Marianne Birkby, member of campaign group Radiation Free Lakeland, said: “Residents of Braystones have for some years been trying to get some remedy for the awful state of the railway crossing and line. Not all of them are anti-nuclear but all are worried.

“I can vouch for the Heath Robinson nature of the crossing at Braystones.

“Last time I was there a chap shouted across to me to ring the telephone and see if he could cross with his car as he was deaf and too slow to get back from the phone to the car in time to open the gates and cross.

“No-one it seems in this age of nuclear cheerleading in the UK is willing to take responsibility and do something about this dangerous situation.”

Residents say a decades-old system of monitoring trains using a stretch of single track involves a train driver being handed a token by a signalman.

The driver then has to hand the token to another signalman at the end of the single track, who passes it on to the driver of the next train travelling back down the track.

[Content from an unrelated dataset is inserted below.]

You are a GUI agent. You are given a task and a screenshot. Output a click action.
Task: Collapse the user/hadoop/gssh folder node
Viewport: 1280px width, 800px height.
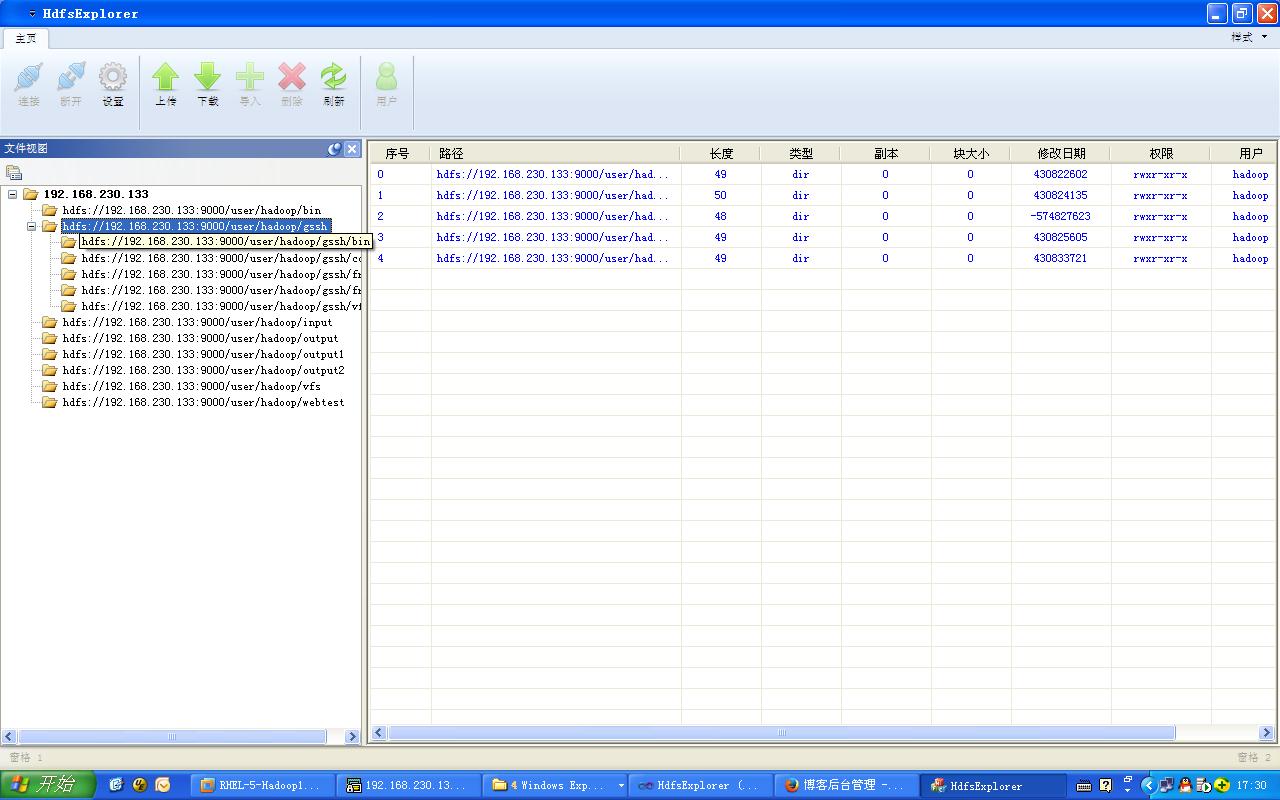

Without the token drivers cannot use the track.

The track is used regularly by trains carrying cargoes of nuclear waste.

The section of single track passes through the community of Braystones, whose residents have to use an old railway crossing to cross the line.

Drivers have to telephone a signalman who then presses a button to raise the crossing barriers.

Radiation Free Lakeland is campaigning against the expansion of nuclear-based activities at Sellafield.

Supporters are today demonstrating against plans to dump the radioactive waste from 27 nuclear submarines at Sellafield.

Protesters meet at 11am outside The Beacon Museum at Whitehaven, where an exhibition is being staged on the history of Sellafield.